Op een terras ver weg is het niet onmogelijk je heel even volmaakt gelukkig te wanen. Het helpt als je niet precies weet waar je telefoon is en je tussen lege tafeltjes onder een niet al te opdringerige maar toch ongegeneerd aanwezige zon zit. Misschien met wat vrienden en een kind dat zichzelf plotseling lijkt te kunnen vermaken. Onder de tafel wellicht ook een tweetal aangewaaide honden waarvan iemand uit het gezelschap de namen plotseling kent: Shakira en Cacao. Het is alsof ze zich netjes hebben voorgesteld, want mensen die ze je hadden kunnen vertellen heb je toch niet gezien? Of wacht, heeft de dochter van de eigenares die de koffie kwam brengen iets gezegd? Trouwens, die koffie: zestig cent.
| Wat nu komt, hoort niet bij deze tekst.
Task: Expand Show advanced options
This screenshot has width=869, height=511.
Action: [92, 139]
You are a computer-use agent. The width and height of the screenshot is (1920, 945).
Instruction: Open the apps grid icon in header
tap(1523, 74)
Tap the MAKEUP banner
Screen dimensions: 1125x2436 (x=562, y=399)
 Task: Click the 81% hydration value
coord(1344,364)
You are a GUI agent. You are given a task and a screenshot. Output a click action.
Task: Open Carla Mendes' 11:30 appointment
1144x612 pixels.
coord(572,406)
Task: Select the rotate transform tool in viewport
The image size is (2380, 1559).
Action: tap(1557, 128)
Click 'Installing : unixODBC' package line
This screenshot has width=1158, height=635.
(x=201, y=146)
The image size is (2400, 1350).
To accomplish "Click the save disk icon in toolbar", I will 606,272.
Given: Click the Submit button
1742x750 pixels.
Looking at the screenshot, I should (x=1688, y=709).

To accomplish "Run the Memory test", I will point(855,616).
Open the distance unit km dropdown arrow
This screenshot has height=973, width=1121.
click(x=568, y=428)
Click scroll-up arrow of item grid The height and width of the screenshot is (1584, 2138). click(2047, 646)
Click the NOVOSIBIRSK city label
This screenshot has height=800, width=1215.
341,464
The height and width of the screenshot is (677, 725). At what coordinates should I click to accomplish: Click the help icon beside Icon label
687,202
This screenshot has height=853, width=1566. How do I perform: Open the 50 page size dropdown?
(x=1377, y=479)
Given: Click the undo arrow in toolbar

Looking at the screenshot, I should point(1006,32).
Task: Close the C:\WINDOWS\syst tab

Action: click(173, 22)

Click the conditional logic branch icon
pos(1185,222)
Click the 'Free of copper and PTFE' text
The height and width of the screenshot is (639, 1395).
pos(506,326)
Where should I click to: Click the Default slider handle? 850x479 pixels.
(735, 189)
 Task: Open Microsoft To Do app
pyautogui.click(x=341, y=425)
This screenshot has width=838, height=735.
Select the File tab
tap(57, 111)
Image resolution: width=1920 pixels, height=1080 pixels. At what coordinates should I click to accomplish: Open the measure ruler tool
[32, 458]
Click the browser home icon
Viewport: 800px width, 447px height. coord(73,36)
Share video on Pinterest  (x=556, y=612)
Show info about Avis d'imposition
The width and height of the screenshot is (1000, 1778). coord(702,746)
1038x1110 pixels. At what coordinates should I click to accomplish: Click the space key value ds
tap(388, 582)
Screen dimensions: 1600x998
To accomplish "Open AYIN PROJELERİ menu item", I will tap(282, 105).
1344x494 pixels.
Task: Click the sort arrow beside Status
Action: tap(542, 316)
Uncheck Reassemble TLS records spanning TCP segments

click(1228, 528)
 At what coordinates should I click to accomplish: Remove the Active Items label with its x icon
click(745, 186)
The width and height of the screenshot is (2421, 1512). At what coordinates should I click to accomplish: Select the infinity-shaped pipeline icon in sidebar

Over het verlaten plein schuifelt een man met één kruk die je, zo besluit je resoluut, zeker tachtig schat. Op weg naar de kleine fontein, zo blijkt, want eenmaal daar aangekomen haalt hij uit zijn blauwe plastic tas een lege tienliterfles. Hij zet een trechter in de hals en plaatst de fles met trillende handen onder het lusteloze straaltje. Tijdens de kleine eeuwigheid die het duurt om de fles te vullen, tuurt hij naar de vissen die beneden in het donkere water een beetje ronddrijven, duidelijk niet van plan ooit iets anders te doen. Als hij de volgelopen en zwaar geworden fles over de rand tilt, neemt zijn concentratie bezit van het plein. Zijn lichaam is niet langer simpelweg krom, maar gespannen als een boog. Hij schikt het plastic tasje om de fles en steekt zijn linkerarm weer in de kruk. Nog langzamer dan hij gekomen was, schuifelt hij weg. Tegelijk onmenselijk sterk en volledig kwetsbaar, een broos lichaam dat door een ijzeren wil bijeen wordt gehouden. Leven als volgehouden routine.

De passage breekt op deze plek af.